Simply put, The Super Bowl isn’t the event it once was.
Fractured media and the decline of live events
That speaks to an essential change in American media, and it’s been noticeable for years. Think back to those “Game of Thrones” essays from a couple of years ago that pondered if it would be the last show Americans watched together.
Media is fractured. With so many possible choices about what to do at a given time — video games, TikTok, Instagram, Facebook, YouTube, Netflix, Snapchat, Disney+ — watching the Super Bowl may never be the cultural experience it once was.
There are several ironies here.
When the pandemic started and the NBA and MLB delayed their seasons, sports fans assumed people would desperately return to live sports once it resumed, both as a life raft to normalcy and as something to do after months of watching recorded programming.
Instead, it looks like Americans developed other entertainment habits during the pandemic.
That may also explain the sudden drop in “Sunday Night Football” viewership this year and in 2020 sports viewing in general. In contrast, gaming hours and Netflix subscriptions have skyrocketed during the pandemic. Etsy‘s revenue has soared. So have pet adoptions.
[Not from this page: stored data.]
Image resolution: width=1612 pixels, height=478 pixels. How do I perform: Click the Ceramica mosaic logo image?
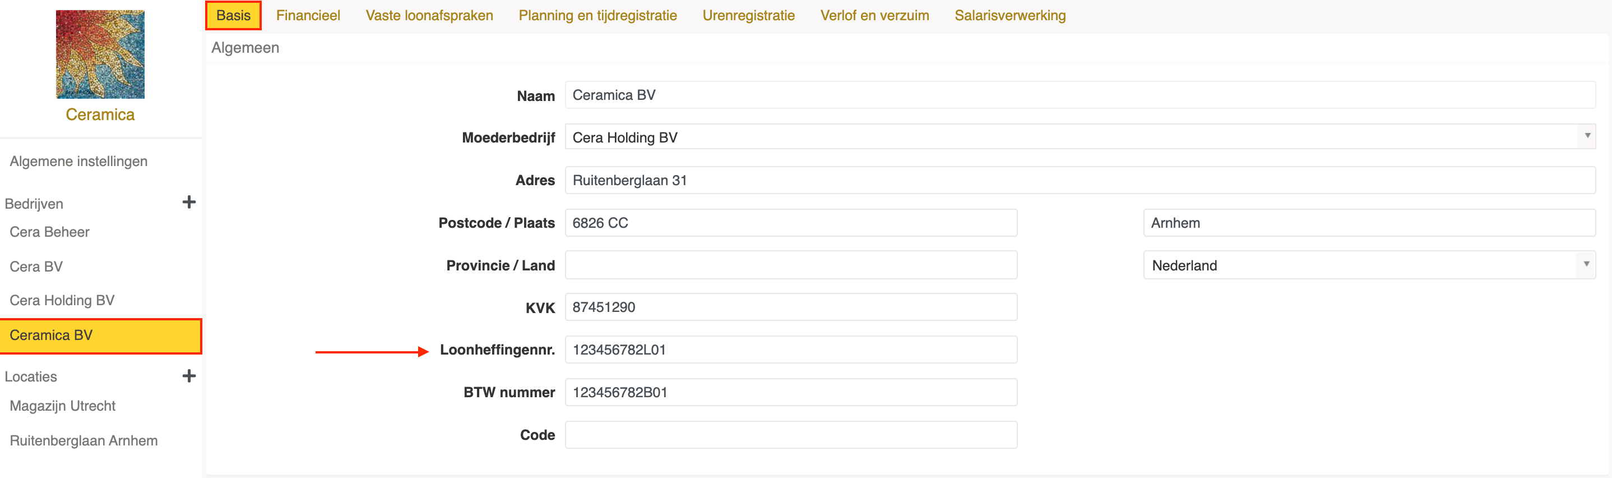(100, 54)
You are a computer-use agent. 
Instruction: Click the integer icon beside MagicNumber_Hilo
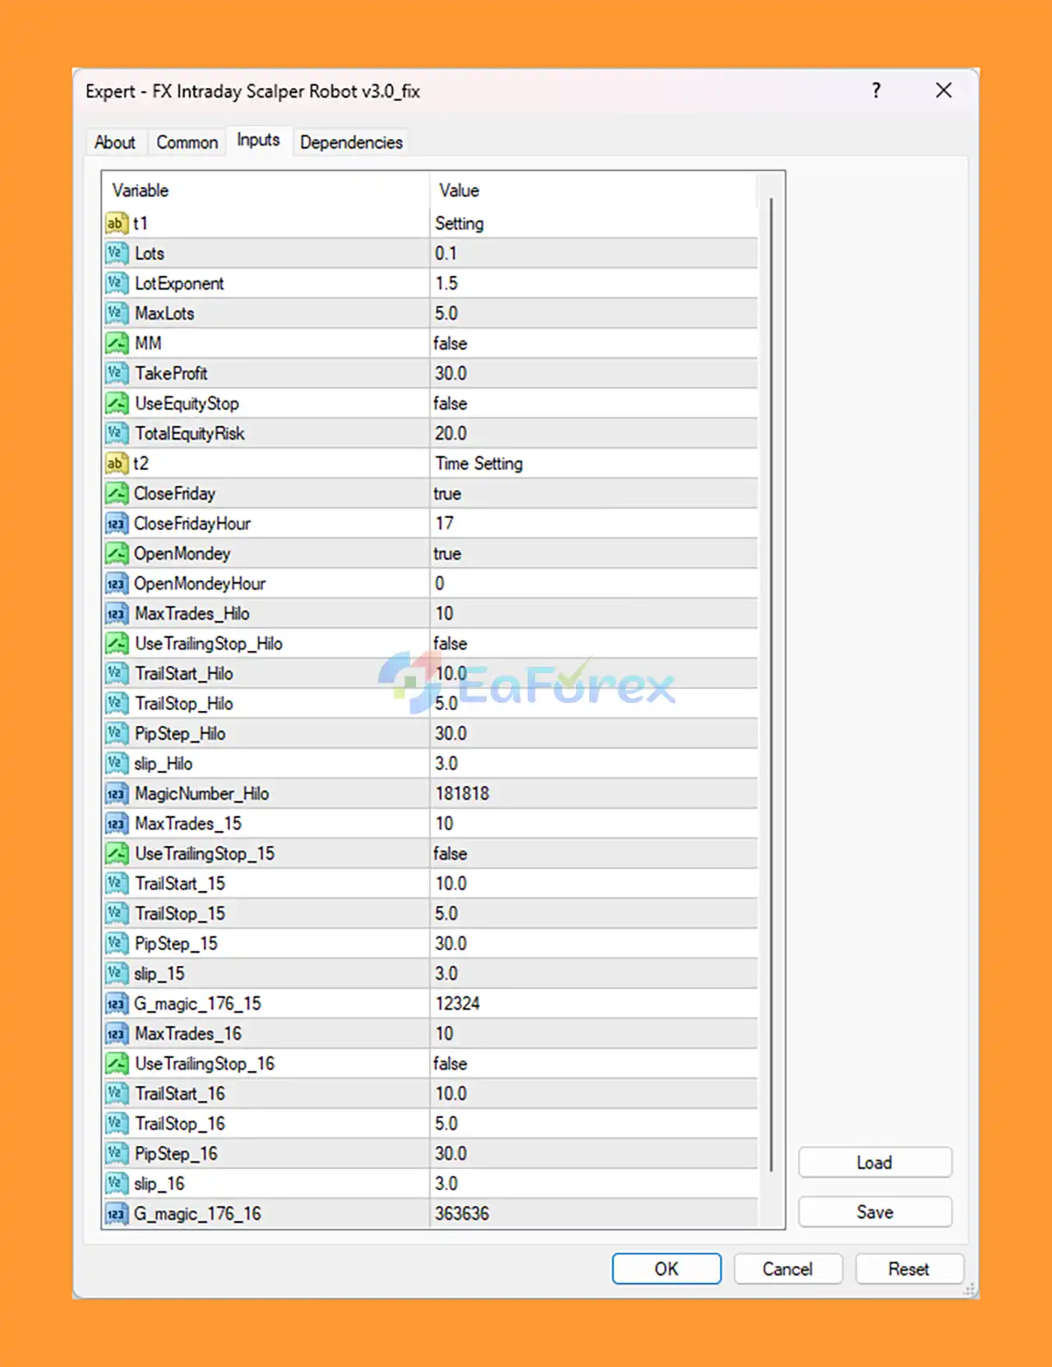click(117, 794)

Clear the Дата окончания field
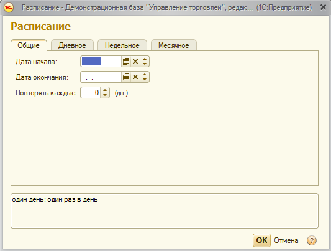tap(135, 77)
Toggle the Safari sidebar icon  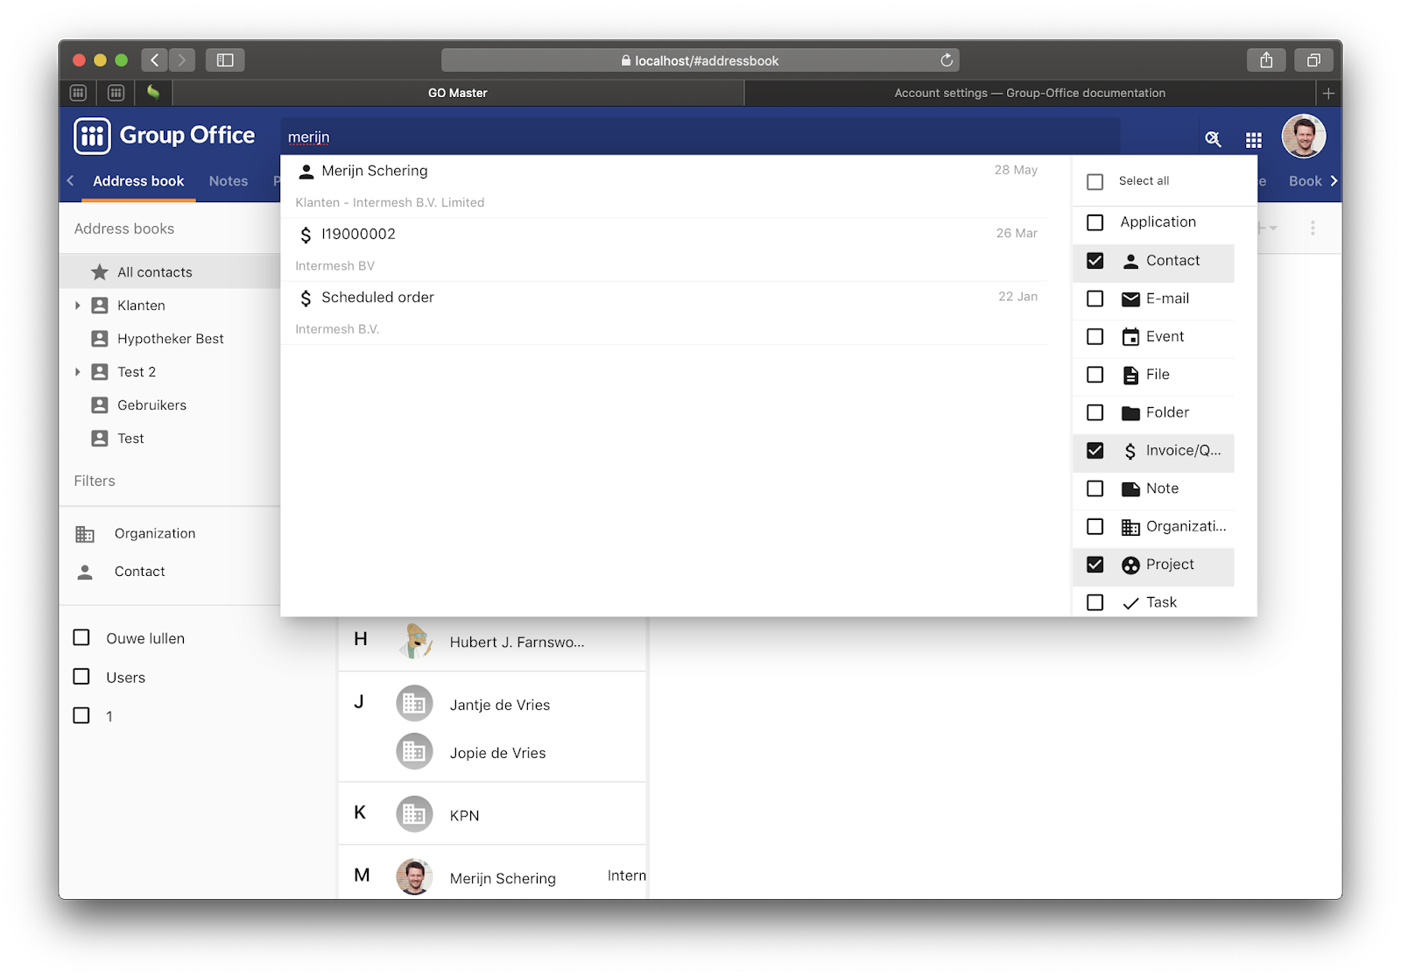tap(225, 60)
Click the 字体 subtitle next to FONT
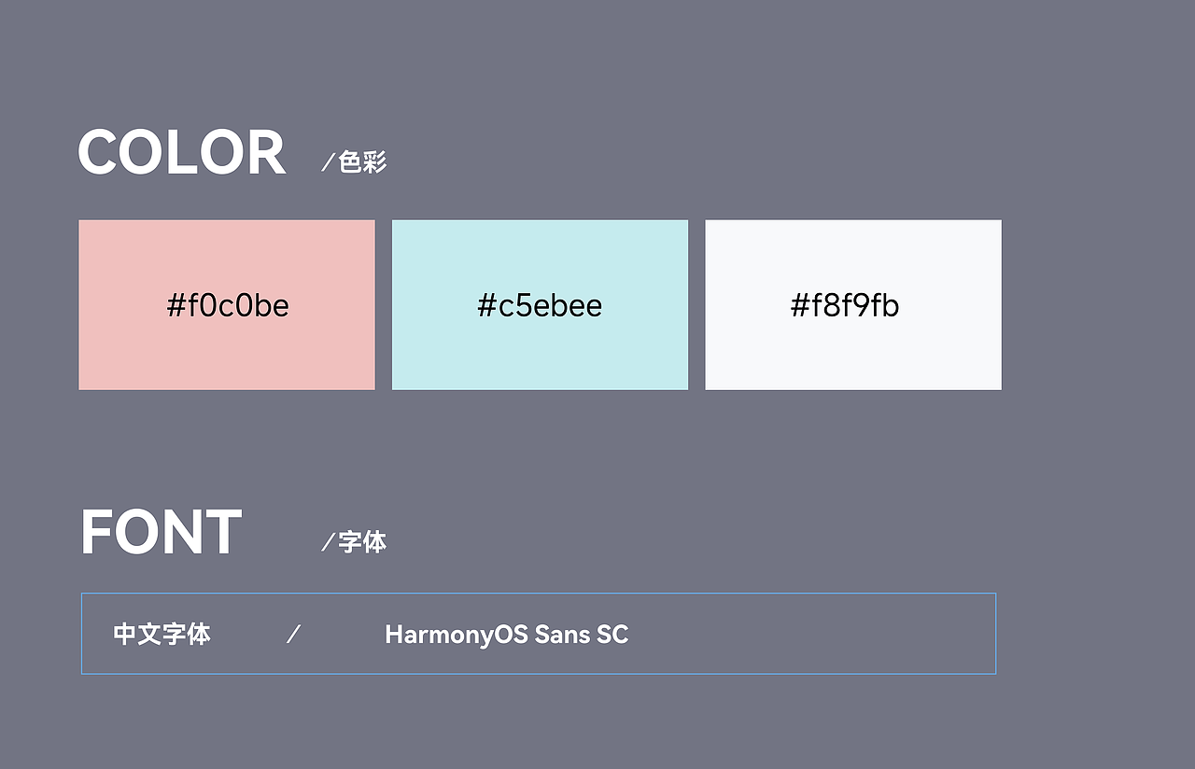The height and width of the screenshot is (769, 1195). coord(362,542)
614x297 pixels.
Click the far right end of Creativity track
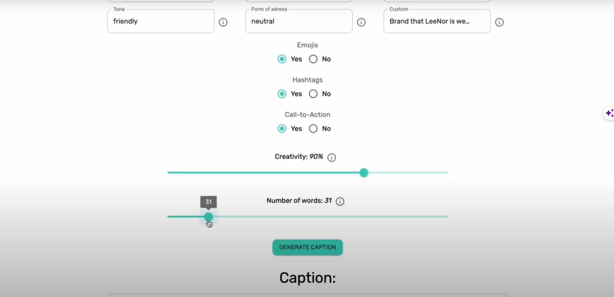pyautogui.click(x=447, y=173)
But these free-falling audiences haven’t affected Super Bowl commercial rates, which have risen every year until plateauing this year at about $5.5 million per 30-second spot. The Super Bowl may be a melting iceberg, but it’s still — by far — the most watched event of the year (including among the 18-to-49 demographic). In addition, “Sunday Night Football” continues to be the most watched show by 18-to-49s, year after year.
The fractured media environment also won’t stop ViacomCBS, Disney, Comcast and Fox from paying billions of dollars more for NFL renewal rights — agreements that could be coming in weeks. In all, the NFL may take in $100 billion from the networks over the next 10 years.
“If we sat here today and had just done a 20-year NFL renewal — and you asked me what’s on the top of my mind — it would be renewing the NFL in 21 years,” Fox Sports head Eric Shanks said in Dec. 2018.
That’s American media in a nutshell.
Legacy media is prepared to spend more and more on programming while staring at data that suggests Americans, en masse, want it less and less. They’re trying to modify their businesses for digital consumption, but they can only play the cards they have.
This doesn’t even account for the under-18 audience. When kids grow up in an environment without parents who religiously read the newspaper’s sports page or tune into ESPN’s SportsCenter, the overall cultural relevance of sports is at risk — especially when they’ve got commercial free Roblox, Minecraft and Fortnite to play with.
Sports betting to the rescue?
The antidote may be sports betting — a relatively nascent industry that could entice the 18-to-49 casual fan to give sports a second chance. If sports gambling becomes legal in nearly all 50 states, it’s possible Super Bowl ratings could have a resurgence.
That’s what companies like FanDuel and DraftKings are counting on. Even Disney, a company that’s long seen gambling as anathema to its family brand, is warming to the idea of betting. Still, Disney CEO Bob Chapek noted this week that he thinks sports betting appeals to the hard-core fan, rather than the casual one.
“It particularly is attractive to the younger, very passionate sports audience,” Chapek said of sports gambling during his company’s Thursday earnings call. “We do see the value in that.”
If the Super Bowl’s audience continues to dwindle, the most obvious centralized American TV replacement event is … nothing. It’s hard to imagine 50 million 18-to-49-year-olds to be watching an e-sports Super Bowl or UEFA Champions League soccer in 20 years.
It’s easier to imagine that the shared American television experience will slowly die out.